週刊3Dプリンタニュース

新構造の3Dプリンタ「Rostock型」に注目

〜「3Dプリンタでフィギュア」がテーマのムックやイベントも〜

 今週の週刊3Dプリンタニュースは、高精度/省スペースの制御方式「Rostock型」の3Dプリンタの登場と、3Dプリンタでフィギュアを作ってみたい人向けの書籍、そしてイベントの話題をお届けしよう。

高精度/省スペースの制御方式「Rostock型」の3Dプリンタが登場

SeeMeCNCのRostock MAX
Qualup SASのSpider Bot

 RepRapを源流とするオープンソースベースの3Dプリンタは、さまざまな構造のものが提案されているが、最近注目されているのが、Rostock型と呼ばれる3Dプリンタだ。Rostock型は、他のRepRapベースの3Dプリンタと同じく、プラスチックフィラメントを熱で融解し、ヘッドから射出して積層するFDM方式の3Dプリンタだが、ヘッドを移動する方式に特徴がある。一般的なFDM方式の3Dプリンタでは、X軸方向とY軸方向、Z軸方向にそれぞれ独立したモーターが用意されており、一つの軸方向に移動する際は、一つのモーターが動くようになっている。3Dプリンタによっては、プラットフォームは一切動かず、ヘッドがX軸方向、Y軸方向、Z軸方向に動くものや、ヘッドがX軸方向とY軸方向に動き、Z軸方向はプラットフォームが上下するものなどがあるが、各モーターが独立して動くことには変わりがない。

 それに対し、Rostock型は、3組のリンク構造で、上からヘッドをつるすような形になっており、常に複数のモーターが同時に動く仕組み。こうした構造をパラレルリンクと呼び、並列にリンクが動くため、精度が高いことが特徴だ。この3組のリンクを使ったパラレルリンク構造は、もともと産業用ロボット分野で開発され、デルタロボットと呼ばれているが、この構造に関する特許が切れたことで、この仕組みを採用したRostock型3Dプリンタが登場してきたのだ。

 その動きは動画を見てもらえばわかるが、深海生物のようでなかなか面白い。
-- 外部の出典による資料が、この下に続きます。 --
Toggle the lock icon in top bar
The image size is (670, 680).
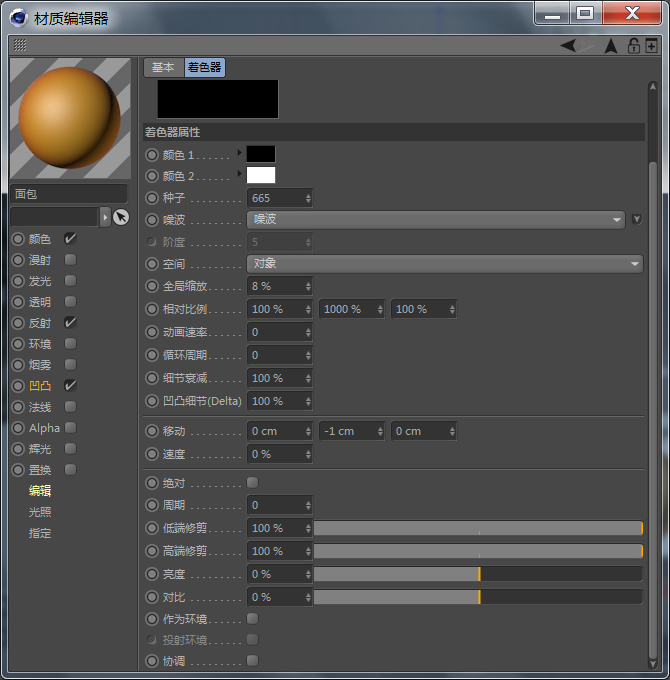click(x=633, y=45)
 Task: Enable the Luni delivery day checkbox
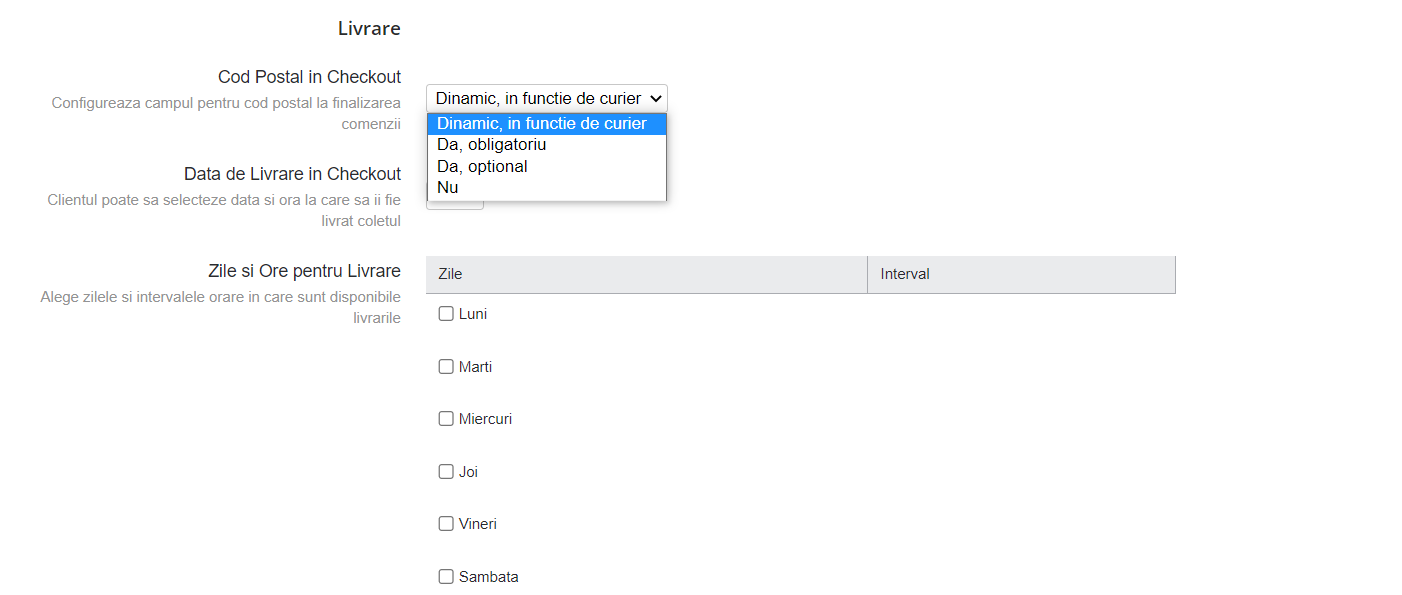[x=446, y=314]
3組のリンクによって、お互いを拘束するような構造になっているので、ブレが少なく、高精度での造形が可能なほか、高さのある塔のような物体の造形に向いている。Rostock型3Dプリンタは、いくつかの企業から、キットや完成品の発売が開始されており、話題となっている。
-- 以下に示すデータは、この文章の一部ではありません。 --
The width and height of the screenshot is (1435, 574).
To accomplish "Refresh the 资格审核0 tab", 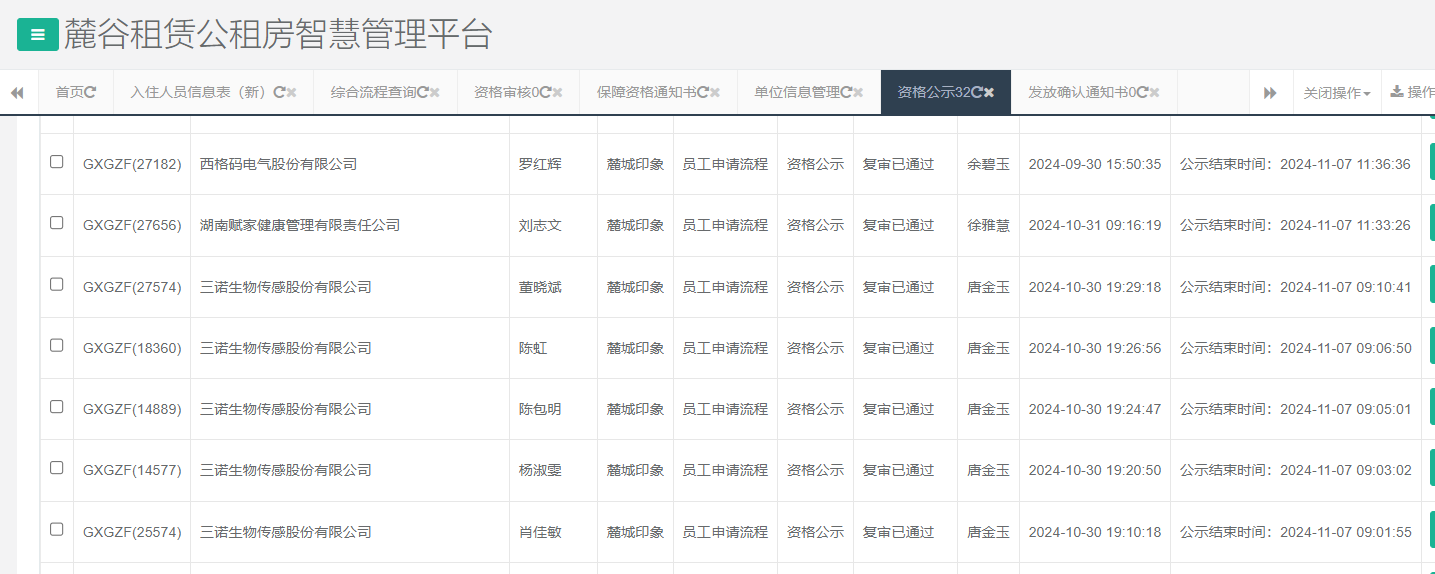I will tap(546, 92).
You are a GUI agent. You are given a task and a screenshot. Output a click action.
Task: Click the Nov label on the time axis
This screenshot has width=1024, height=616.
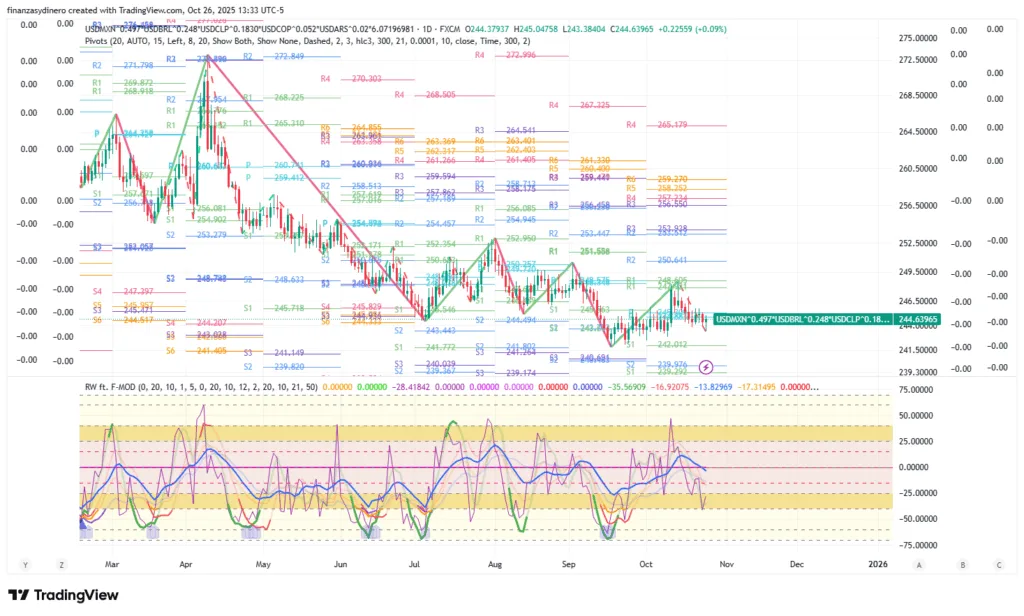click(x=727, y=564)
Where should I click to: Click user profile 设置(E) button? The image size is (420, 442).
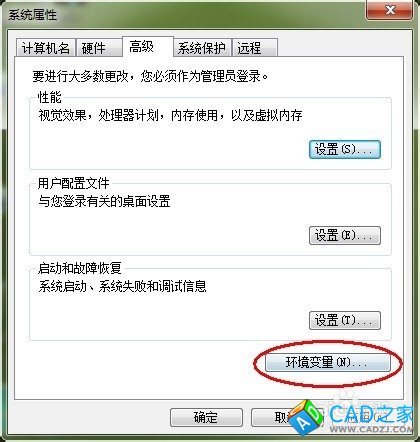(345, 236)
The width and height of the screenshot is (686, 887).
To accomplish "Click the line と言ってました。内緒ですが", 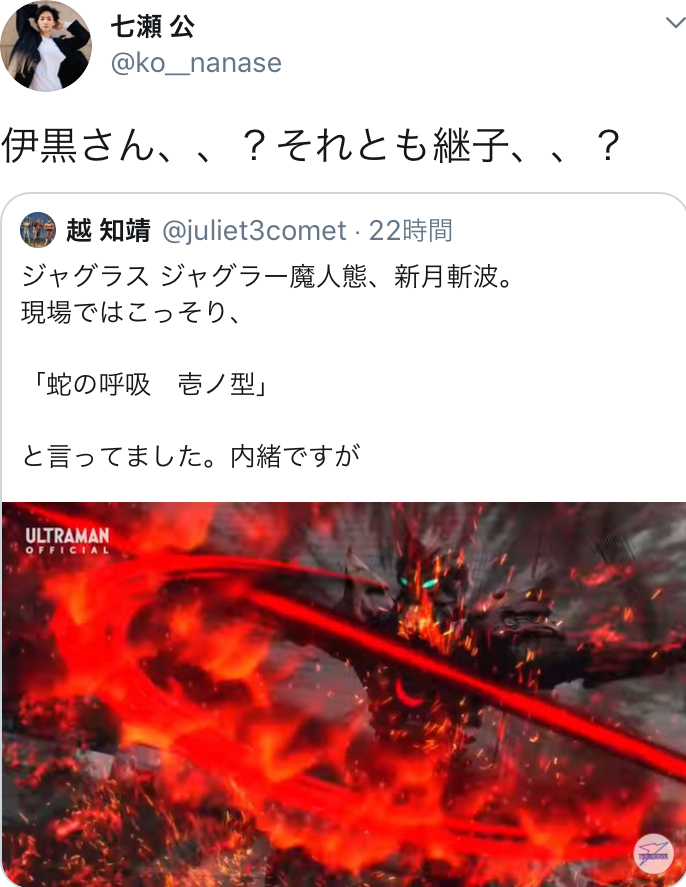I will 191,456.
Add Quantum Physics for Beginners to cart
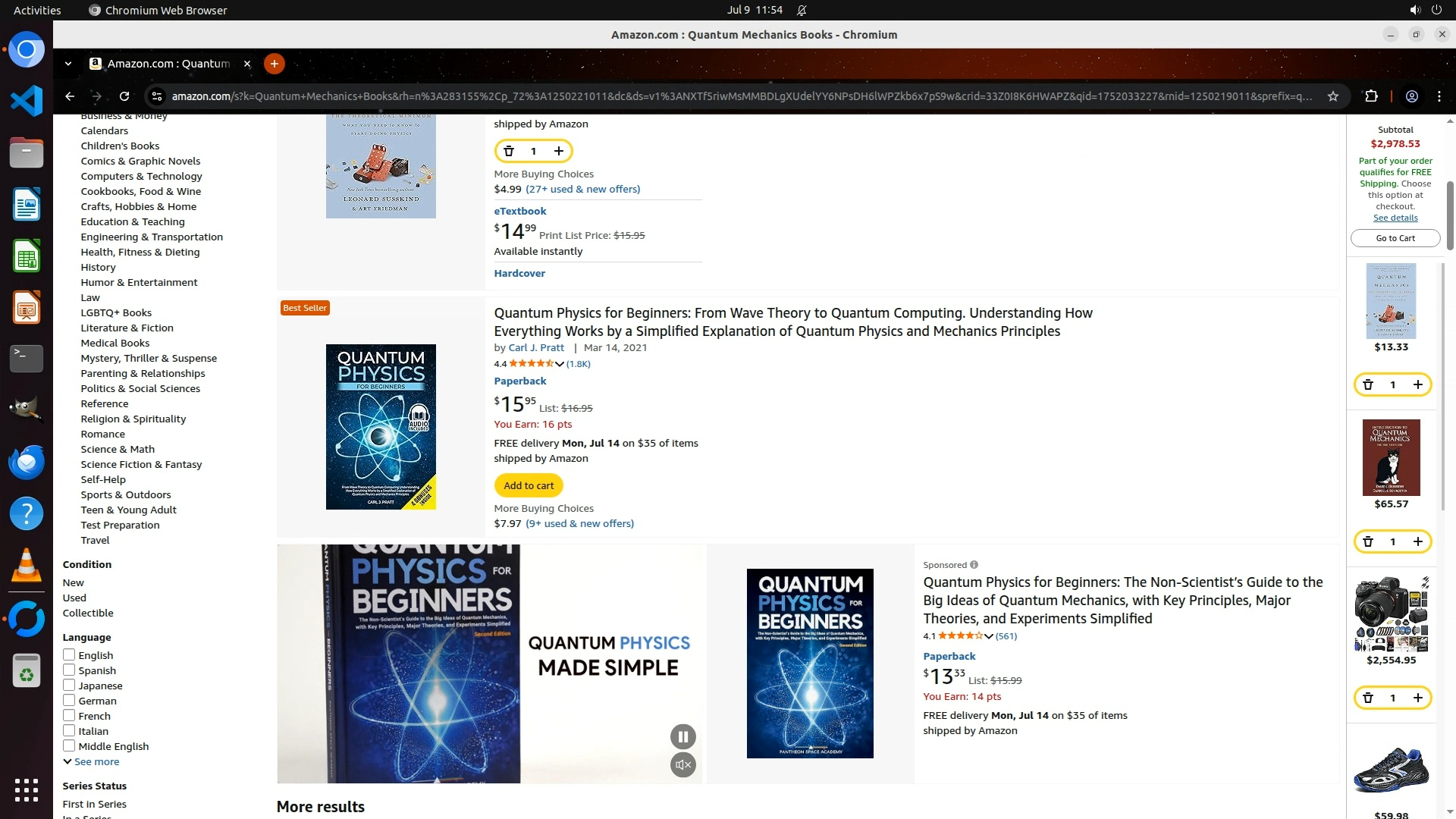The width and height of the screenshot is (1456, 819). coord(529,485)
 例えば、SeeMeCNCでは、Rostock型3Dプリンタ「Rostock MAX」のフルキットを999.99ドルで販売しているほか、完成品のRostock型3Dプリンタ「ORION 3D Printer」を1499.99ドルで販売している。また、Qualup SASの「SpiderBot」も、Rostock型の3Dプリンタだ。

 Rostock型3Dプリンタは、設置に必要な面積も小さくてすむため、パーソナルユースに向いている。国内でも気軽に購入できるようになることを期待したい。

【Rostock型3Dプリンタの動作例(1)】
【Rostock型3Dプリンタの動作例(2)】

[書籍紹介] 3Dプリンタでフィギュアを作ってみたい人に「3Dプリンターの実力!フィギュア製作最前線2013」

 2,3年前は、3Dプリンタに興味を持っても、参考になる書籍やムックはほとんどなかったが、3Dプリンタへの関心が高まってきたことを受け、各出版社から3Dプリンタ関連書籍やムックが続々と発刊されている。そこで不定期だが、3Dプリンタ関連書籍を紹介していきたい。
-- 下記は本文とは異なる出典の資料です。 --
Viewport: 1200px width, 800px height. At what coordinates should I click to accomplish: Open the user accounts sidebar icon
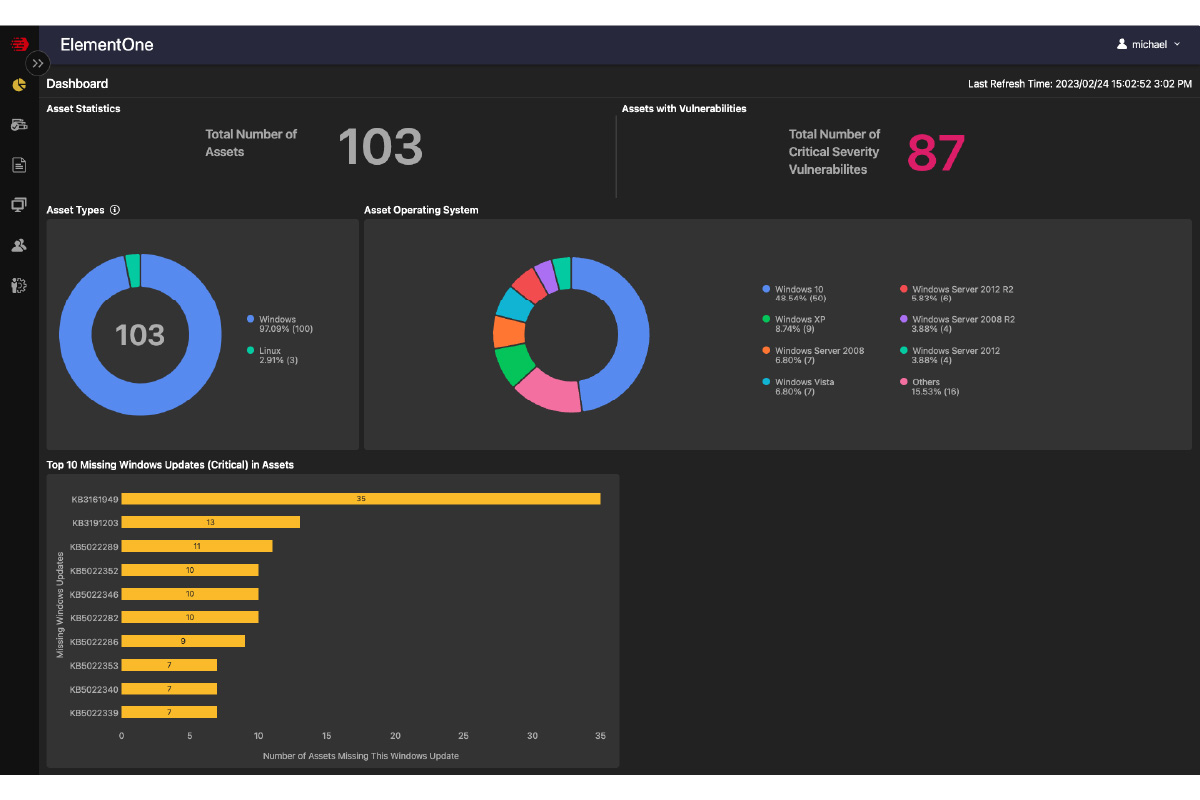[19, 245]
 今回は、エムディエヌコーポレーションから発刊されたムック「3Dプリンターの実力!フィギュア製作最前線2013」(1,680円)を紹介する。本書を読めば、プロのフィギュア製作の現場において、3Dプリンタがどのように活躍しているかということがよくわかる。

 取材対象になっているのは、グッドスマイルカンパニー、コトブキヤ、円谷プロダクション造形スタジオLSSの3社で、すべてその業界では”超”が付く有名企業である。これまで、こうしたプロのフィギュアの製作現場はあまり詳しく公開されることはなかったが、本書ではフィギュア製作を実際に行っている製作チームメンバーや社長へのインタビューを通じて、それぞれの製作現場の様子や製作ポリシーなどが余すところなく紹介されている。まさに大人の社会科見学といったところだ。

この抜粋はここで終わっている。